Al final de mis vacaciones de verano, en un largo viaje en coche, escuché el audiolibro «Światłoczułość» de Jakub Jarno (aún no traducido al español). Las críticas positivas de este libro no son exageradas, porque el autor capta la realidad con gran pasión. Además, es una realidad increíblemente difícil y cruel de tiempos de guerra. Pero aun así lo lees con curiosidad, notando la luz, celebrando las digresiones y las vívidas descripciones, sintiendo que hay algo más en todos esos lugares donde, superficialmente, solo se ve muerte. Es bueno que alguien aún pueda componer un festín de letras y frases, analogías y significados. Así que yo también he anhelado escribir, aunque es difícil en un mundo ahogado en una sobreabundancia de palabras.
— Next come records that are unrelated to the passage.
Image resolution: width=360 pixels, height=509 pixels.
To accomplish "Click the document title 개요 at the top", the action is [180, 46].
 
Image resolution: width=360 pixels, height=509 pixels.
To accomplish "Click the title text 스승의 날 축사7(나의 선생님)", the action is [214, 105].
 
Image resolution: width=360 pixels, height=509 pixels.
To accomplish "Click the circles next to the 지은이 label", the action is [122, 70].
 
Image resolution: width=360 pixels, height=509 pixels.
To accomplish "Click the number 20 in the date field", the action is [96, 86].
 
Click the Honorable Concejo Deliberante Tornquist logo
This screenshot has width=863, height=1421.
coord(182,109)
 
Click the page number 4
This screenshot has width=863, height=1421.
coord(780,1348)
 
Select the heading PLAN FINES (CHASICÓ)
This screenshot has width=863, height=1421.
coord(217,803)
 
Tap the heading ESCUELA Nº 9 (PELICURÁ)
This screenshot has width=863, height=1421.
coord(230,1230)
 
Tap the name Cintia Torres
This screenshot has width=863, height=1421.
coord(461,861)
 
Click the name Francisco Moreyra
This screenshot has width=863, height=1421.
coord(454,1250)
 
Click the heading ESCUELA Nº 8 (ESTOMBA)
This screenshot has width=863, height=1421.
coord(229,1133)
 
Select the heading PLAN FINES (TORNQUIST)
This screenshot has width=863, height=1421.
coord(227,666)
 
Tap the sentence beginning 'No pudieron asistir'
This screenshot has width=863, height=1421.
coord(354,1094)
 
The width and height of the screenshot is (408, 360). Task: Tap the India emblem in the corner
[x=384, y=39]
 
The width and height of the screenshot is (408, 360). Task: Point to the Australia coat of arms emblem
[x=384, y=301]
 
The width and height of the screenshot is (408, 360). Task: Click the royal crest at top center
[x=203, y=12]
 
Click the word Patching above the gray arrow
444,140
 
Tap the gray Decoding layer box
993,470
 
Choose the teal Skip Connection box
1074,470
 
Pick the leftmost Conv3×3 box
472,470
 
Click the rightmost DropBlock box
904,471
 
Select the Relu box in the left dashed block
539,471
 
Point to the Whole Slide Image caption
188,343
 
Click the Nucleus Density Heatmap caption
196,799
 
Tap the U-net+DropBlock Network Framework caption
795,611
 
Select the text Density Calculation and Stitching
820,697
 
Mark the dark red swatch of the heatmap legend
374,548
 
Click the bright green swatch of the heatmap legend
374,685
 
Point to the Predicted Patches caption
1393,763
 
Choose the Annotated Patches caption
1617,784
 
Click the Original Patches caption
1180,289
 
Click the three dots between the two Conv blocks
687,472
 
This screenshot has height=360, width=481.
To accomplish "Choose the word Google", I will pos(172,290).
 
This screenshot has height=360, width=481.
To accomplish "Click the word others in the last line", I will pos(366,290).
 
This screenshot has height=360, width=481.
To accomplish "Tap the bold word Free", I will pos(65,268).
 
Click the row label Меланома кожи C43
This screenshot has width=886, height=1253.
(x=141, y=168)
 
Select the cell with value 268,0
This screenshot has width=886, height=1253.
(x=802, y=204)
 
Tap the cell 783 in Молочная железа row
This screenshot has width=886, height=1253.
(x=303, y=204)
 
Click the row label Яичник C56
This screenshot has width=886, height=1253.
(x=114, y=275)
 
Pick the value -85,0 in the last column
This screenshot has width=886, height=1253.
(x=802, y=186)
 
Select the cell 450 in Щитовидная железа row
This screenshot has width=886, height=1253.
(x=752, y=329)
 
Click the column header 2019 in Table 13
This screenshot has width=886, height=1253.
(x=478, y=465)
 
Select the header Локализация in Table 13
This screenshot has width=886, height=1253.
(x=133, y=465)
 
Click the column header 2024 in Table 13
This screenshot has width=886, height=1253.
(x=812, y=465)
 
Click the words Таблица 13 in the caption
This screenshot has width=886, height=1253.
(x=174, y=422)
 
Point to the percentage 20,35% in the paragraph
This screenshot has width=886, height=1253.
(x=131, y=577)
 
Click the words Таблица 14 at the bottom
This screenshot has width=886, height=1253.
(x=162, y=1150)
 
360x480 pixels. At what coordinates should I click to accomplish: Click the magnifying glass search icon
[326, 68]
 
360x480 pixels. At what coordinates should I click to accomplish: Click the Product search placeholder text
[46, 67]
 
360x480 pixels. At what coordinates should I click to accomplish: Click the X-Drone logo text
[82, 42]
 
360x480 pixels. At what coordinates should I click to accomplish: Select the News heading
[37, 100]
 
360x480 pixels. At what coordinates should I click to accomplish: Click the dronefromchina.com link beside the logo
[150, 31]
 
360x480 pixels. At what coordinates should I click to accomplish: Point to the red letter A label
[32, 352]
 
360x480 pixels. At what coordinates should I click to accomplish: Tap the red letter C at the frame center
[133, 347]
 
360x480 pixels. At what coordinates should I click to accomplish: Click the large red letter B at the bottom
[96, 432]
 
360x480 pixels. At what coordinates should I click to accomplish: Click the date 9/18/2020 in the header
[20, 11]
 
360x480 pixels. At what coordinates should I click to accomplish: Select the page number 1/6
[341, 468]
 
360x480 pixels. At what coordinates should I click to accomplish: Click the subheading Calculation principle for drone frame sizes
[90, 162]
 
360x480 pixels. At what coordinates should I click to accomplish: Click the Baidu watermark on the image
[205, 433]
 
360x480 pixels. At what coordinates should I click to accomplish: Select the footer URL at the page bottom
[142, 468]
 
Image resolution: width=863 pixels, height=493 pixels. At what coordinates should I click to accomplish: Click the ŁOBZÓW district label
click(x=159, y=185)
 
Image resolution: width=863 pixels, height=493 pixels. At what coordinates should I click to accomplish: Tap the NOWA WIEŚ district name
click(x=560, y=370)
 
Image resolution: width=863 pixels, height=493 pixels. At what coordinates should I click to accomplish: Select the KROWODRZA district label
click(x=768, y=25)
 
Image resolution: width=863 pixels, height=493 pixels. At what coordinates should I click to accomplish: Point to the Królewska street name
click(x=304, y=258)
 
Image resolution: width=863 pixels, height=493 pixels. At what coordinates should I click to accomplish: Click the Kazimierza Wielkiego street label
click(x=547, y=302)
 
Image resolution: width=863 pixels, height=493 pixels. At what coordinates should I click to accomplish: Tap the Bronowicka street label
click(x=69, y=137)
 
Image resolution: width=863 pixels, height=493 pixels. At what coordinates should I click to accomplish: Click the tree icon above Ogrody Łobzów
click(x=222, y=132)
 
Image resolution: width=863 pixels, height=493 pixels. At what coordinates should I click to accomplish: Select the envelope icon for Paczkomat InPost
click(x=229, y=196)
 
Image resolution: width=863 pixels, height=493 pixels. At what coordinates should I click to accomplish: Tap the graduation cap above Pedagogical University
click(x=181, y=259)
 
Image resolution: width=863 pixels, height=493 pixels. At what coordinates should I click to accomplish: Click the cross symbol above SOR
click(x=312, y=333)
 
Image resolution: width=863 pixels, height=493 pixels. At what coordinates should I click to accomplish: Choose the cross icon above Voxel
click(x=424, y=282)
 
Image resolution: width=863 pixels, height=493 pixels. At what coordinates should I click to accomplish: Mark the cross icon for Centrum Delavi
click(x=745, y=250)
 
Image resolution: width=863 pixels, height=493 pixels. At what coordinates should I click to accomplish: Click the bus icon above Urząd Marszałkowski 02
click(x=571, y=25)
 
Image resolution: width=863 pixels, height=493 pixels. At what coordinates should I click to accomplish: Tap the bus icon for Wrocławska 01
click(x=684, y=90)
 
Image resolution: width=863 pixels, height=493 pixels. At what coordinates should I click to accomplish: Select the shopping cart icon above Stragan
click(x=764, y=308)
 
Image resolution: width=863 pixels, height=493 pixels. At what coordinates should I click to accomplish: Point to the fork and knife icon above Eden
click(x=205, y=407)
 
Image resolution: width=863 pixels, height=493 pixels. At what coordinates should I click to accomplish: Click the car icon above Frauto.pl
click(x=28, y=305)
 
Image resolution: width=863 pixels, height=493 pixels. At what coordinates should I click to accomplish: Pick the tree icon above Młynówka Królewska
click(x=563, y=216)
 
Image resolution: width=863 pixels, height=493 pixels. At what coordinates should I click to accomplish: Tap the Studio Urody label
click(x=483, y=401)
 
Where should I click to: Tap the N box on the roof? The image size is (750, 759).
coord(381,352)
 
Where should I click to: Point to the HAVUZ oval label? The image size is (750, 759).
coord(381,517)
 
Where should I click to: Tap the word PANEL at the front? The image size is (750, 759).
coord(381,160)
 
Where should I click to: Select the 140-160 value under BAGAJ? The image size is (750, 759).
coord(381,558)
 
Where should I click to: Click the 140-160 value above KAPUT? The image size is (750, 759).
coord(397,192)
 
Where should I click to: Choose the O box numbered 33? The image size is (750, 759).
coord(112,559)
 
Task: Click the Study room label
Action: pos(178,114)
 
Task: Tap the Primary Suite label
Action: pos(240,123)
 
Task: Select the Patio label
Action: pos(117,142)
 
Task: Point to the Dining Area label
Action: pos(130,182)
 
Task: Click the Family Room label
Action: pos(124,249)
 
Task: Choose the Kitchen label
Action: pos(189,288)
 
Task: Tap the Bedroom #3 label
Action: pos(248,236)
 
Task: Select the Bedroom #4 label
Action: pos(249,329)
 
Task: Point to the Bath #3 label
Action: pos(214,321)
La vida hoy empieza a exigirnos silencio con mucha más fuerza y una pausa en el torbellino de la sobreestimulación, pero al mismo tiempo nos invita a llenar ese silencio de significado y esperanza. Hoy, cuando, tras un mes de locura escolar, mi cuerpo decidió rebelarse y posponer mis numerosos planes de fin de semana, me sumerjo en el silencio y recuerdo un momento de contemplación en medio de la naturaleza de Masuria. Pensé entonces, entre otras cosas, que toda la felicidad del mundo puede estar contenida en gestos sencillos, presencia cotidiana y pequeñas alegrías. No hacen falta muchas palabras.